The money that the faithful contribute to shrines, being carried away by piety, will end up, wrote T. S. Eliot in Murder in the Cathedral (1936), in the lap of prostitutes. He puts these words in the mouth of the 'tempter' who tries to dissuade Thomas Beckett, the zealous Archbishop of Canterbury, from embracing martyrdom. Beckett, unlike his counterparts today, takes the thorny path and pays for it with his life. No one needs to be persuaded that the shady land deal, of which Major Archbishop Mar George Alencherry is now being accused of, is a rare or stray aberration. It is the proverbial tip of the iceberg vis-a-vis the Indian Christian community. Scandals that have come to light in the recent years, and skeletons that continue to tumble out of ecclesiastical cupboards, are far too numerous and nerve-wracking for us to look the other way.

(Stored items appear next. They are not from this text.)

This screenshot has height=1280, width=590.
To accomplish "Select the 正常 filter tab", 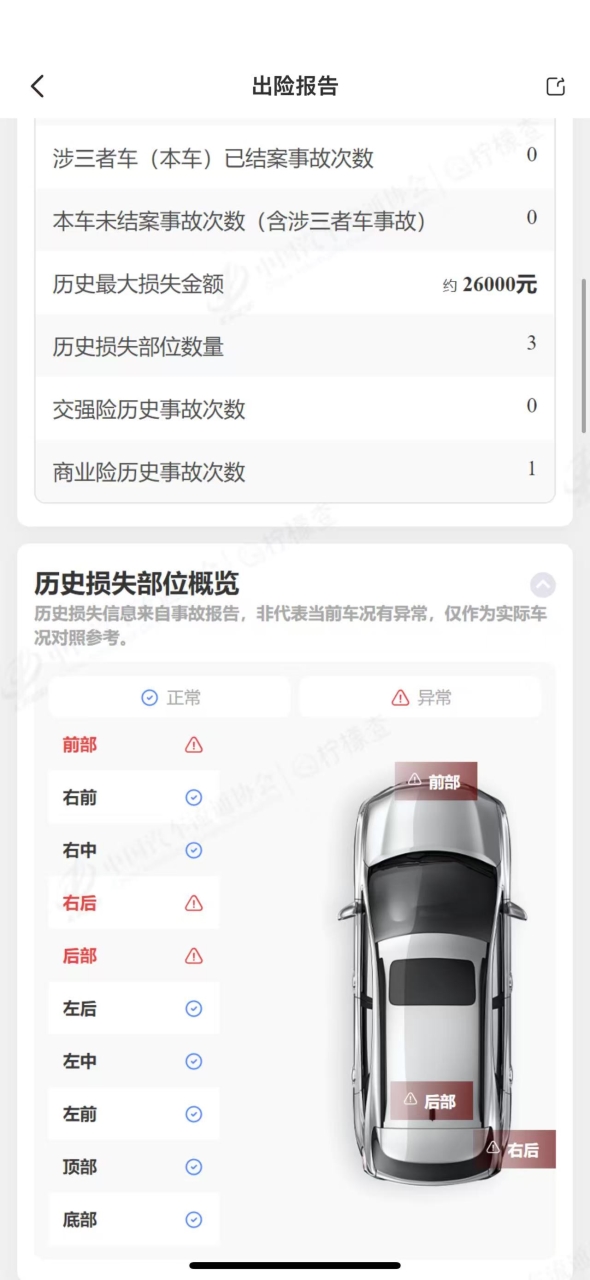I will pos(170,698).
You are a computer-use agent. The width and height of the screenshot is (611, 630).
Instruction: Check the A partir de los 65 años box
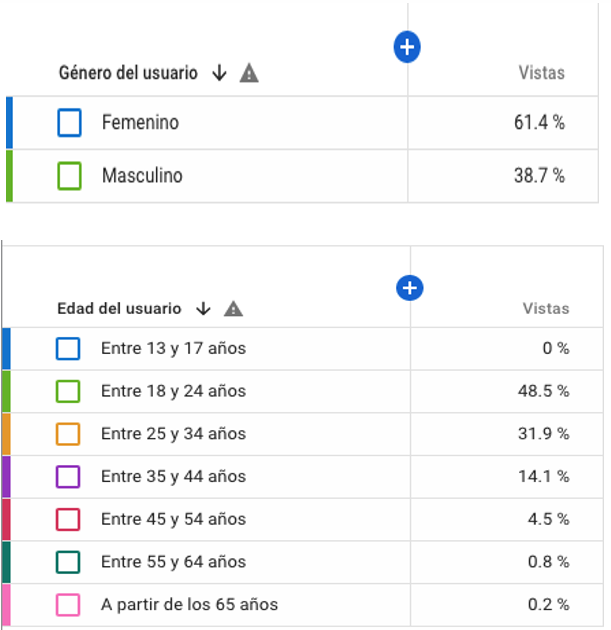[68, 605]
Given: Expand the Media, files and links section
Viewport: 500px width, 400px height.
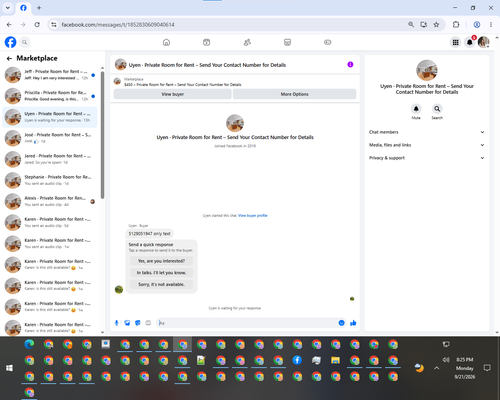Looking at the screenshot, I should point(427,145).
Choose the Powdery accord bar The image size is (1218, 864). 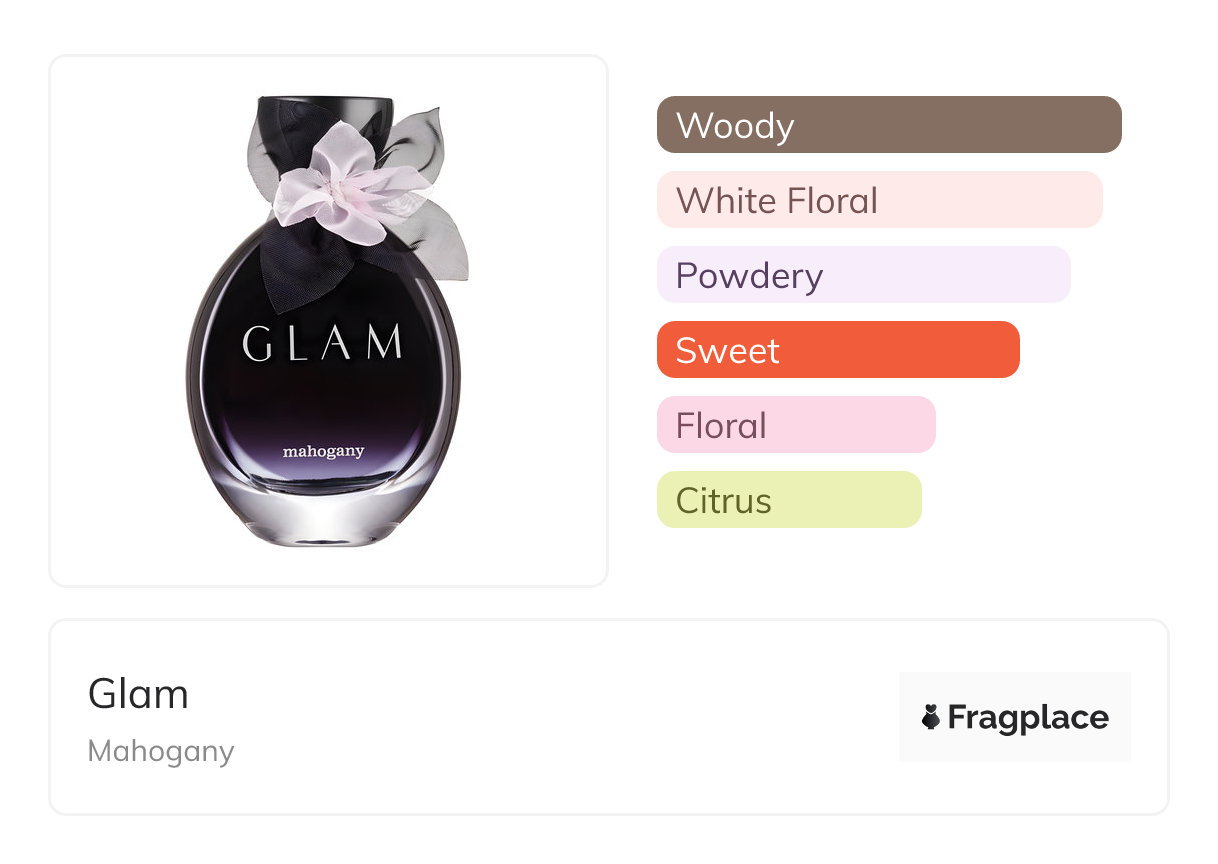[863, 275]
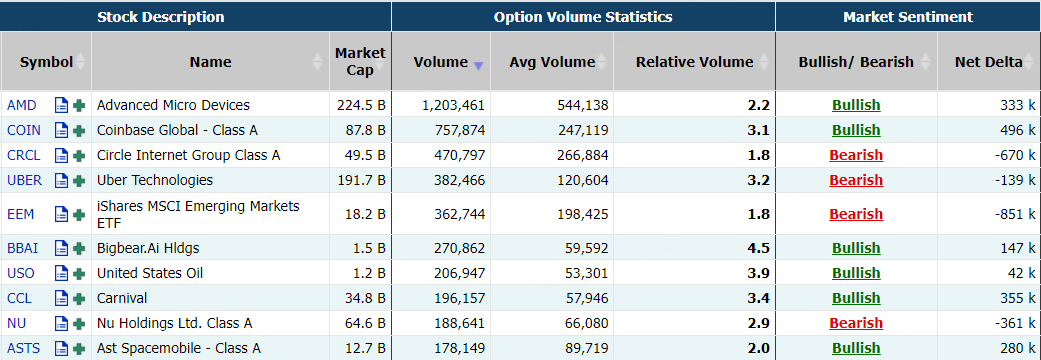Sort by Volume using the blue arrow
The image size is (1041, 360).
click(478, 65)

Ironically, land is the foremost theatre of the spiritual nakedness of the church. I can vouch that this is a pan-Indian Christian blind spot. 'Ironic', because land was basic to the revolution that Jesus brought about. He realized that Judaism got wrecked, and its light turned into the darkness of ethnic pride, because the Jews made land the basis of religious identity. Even today, belonging to the Jewish homeland is of extreme importance for a Jew. Jesus saw through the spiritual danger in this. He delinked religion from land. The Kingdom of God -as against the Jewish Promised Land- has no territorial, cultural or ethnic boundary. We are pilgrims on this earth. We are on the earth, but of it. We may 'own' land, but we and all that we have belong to God. We will, hence, hold land in an attitude of fearful and faithful trusteeship to God. Many put on the garb of Christianity; but they are infiltrators who see religion only as a jungle where they are on a merry hunting expedition. Or, religion is a sort of book-keeping; a mere reckoning of profit and loss: profit for oneself, and loss for the people.
As of now, land is not the principal issue. The malaise in which the Indian Christian community languishes stems from utter alienation from its spiritual well-springs. So, two things happen. First, corruption becomes rampant. Second, the community loses the spiritual discernment to recognize corruption for what it is. They think that corruption practised by 'holy men' is holy. They forget, in the process, that Jesus insisted on the contrary: be unsparing and fiercely 'intolerant' towards the 'false prophets' in your midst. Never mind, if there is corruption in the world out there; but take a whip with you, and use it like mad, if there is muck in your midst. That's what he did; and it was for this that he was crucified. The tragedy is that the Christian community does not know this Jesus and there is 'no room' in the church for this "tiger, tiger burning bright/ In the forest of the night" (William Blake).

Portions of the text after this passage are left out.